● TEXT EXCERPT
*-*-*

Tracheostomy formation is one of the most commonly performed surgical procedures in critically ill intensive care participants requiring long-term mechanical ventilation. Both surgical tracheostomies (STs) and percutaneous tracheostomies (PTs) are used in current surgical practice; but until now, the optimal method of performing tracheostomies in critically ill participants remains unclear.
We evaluated the effectiveness and safety of percutaneous techniques compared to surgical techniques commonly used for elective tracheostomy in critically ill participants (adults and children) to assess whether there was a difference in complication rates between the procedures. We also assessed whether the effect varied between different groups of participants or settings (intensive care unit (ICU), operating room), different levels of operator experience, different percutaneous techniques, or whether the percutaneous techniques were carried out with or without bronchoscopic guidance.
We searched the following electronic databases: CENTRAL, MEDLINE, EMBASE, and CINAHL to 28 May 2015. We also searched reference lists of articles, 'grey literature', and dissertations. We handsearched intensive care and anaesthesia journals, abstracts, and proceedings of scientific meetings. We attempted to identify unpublished or ongoing studies by contacting manufacturers and experts in the field, and searching in trial registers.

*-*-*

● INFORMATION SUPPLIED

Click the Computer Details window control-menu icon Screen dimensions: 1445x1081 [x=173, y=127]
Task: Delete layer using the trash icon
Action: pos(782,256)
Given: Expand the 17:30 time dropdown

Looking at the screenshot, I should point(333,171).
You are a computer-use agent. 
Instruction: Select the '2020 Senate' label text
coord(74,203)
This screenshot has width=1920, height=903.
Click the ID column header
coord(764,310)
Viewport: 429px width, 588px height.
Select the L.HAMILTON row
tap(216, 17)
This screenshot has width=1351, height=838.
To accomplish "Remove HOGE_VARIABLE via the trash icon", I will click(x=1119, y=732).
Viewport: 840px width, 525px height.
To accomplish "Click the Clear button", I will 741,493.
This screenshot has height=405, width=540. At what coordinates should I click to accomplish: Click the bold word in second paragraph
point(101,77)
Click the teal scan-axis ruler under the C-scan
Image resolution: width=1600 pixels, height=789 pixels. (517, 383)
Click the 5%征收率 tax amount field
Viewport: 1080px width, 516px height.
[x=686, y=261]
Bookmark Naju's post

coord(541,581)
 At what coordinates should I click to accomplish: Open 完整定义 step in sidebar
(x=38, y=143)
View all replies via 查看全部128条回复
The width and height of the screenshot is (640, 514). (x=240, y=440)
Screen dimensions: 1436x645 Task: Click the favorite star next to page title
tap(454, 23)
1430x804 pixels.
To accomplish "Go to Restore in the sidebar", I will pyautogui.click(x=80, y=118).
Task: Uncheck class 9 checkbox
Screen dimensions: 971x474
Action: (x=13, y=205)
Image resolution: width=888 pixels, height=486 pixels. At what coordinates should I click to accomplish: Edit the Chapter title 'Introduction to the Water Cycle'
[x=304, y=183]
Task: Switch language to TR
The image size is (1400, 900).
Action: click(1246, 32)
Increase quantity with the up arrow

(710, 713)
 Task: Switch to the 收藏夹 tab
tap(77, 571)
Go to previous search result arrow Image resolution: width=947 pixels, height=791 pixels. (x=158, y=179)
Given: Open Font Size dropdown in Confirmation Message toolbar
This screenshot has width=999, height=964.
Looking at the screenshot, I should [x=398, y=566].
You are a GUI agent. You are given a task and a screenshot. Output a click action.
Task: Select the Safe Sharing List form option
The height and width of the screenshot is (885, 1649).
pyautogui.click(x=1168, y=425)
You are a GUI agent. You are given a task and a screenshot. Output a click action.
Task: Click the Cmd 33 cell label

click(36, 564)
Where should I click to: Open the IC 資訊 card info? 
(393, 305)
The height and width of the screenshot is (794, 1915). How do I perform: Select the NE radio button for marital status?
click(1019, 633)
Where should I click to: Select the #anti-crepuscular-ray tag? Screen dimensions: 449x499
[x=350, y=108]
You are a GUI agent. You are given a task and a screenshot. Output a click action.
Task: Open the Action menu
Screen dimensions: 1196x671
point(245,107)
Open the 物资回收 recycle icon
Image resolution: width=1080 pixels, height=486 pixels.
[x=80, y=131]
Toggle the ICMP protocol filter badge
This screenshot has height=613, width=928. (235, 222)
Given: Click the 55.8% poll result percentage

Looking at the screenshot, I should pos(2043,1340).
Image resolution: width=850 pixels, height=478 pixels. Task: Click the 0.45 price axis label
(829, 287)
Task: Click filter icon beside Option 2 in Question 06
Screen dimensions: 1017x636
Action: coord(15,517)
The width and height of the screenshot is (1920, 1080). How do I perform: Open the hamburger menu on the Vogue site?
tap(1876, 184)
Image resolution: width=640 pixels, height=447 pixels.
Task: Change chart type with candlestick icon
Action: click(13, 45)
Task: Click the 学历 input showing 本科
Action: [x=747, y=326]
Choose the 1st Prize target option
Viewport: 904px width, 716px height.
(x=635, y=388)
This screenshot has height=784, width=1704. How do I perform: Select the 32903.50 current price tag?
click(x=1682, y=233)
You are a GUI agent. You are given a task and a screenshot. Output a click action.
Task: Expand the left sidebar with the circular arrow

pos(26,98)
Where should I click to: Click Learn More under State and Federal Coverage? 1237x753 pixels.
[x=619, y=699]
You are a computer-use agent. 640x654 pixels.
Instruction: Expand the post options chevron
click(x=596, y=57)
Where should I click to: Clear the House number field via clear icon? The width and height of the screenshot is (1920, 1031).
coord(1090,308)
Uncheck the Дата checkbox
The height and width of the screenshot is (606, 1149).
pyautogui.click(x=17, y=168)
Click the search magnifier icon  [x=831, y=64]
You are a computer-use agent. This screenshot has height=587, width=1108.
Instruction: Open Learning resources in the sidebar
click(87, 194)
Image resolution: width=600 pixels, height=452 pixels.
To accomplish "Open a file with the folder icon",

*-*-*

● WORK INSTRUCTIONS
1. Set down the part of the tracheostomy excerpt starting with "Tracheostomy formation is" and going on through "participants remains unclear.".
2. Does each statement agree with the tracheostomy excerpt? Answer yes or no for each and quote the deciding words. (a) The electronic database search ran to 28 May 2015. (b) Only adult participants were included. (c) Percutaneous tracheostomy is identified as the optimal method for critically ill participants.

● ANSWERS
1.
Tracheostomy formation is one of the most commonly performed surgical procedures in critically ill intensive care participants requiring long-term mechanical ventilation. Both surgical tracheostomies (STs) and percutaneous tracheostomies (PTs) are used in current surgical practice; but until now, the optimal method of performing tracheostomies in critically ill participants remains unclear.

2.
(a) Yes: "CENTRAL, MEDLINE, EMBASE, and CINAHL to 28 May 2015"
(b) No: "critically ill participants (adults and children)"
(c) No: "the optimal method of performing tracheostomies in critically ill participants remains unclear"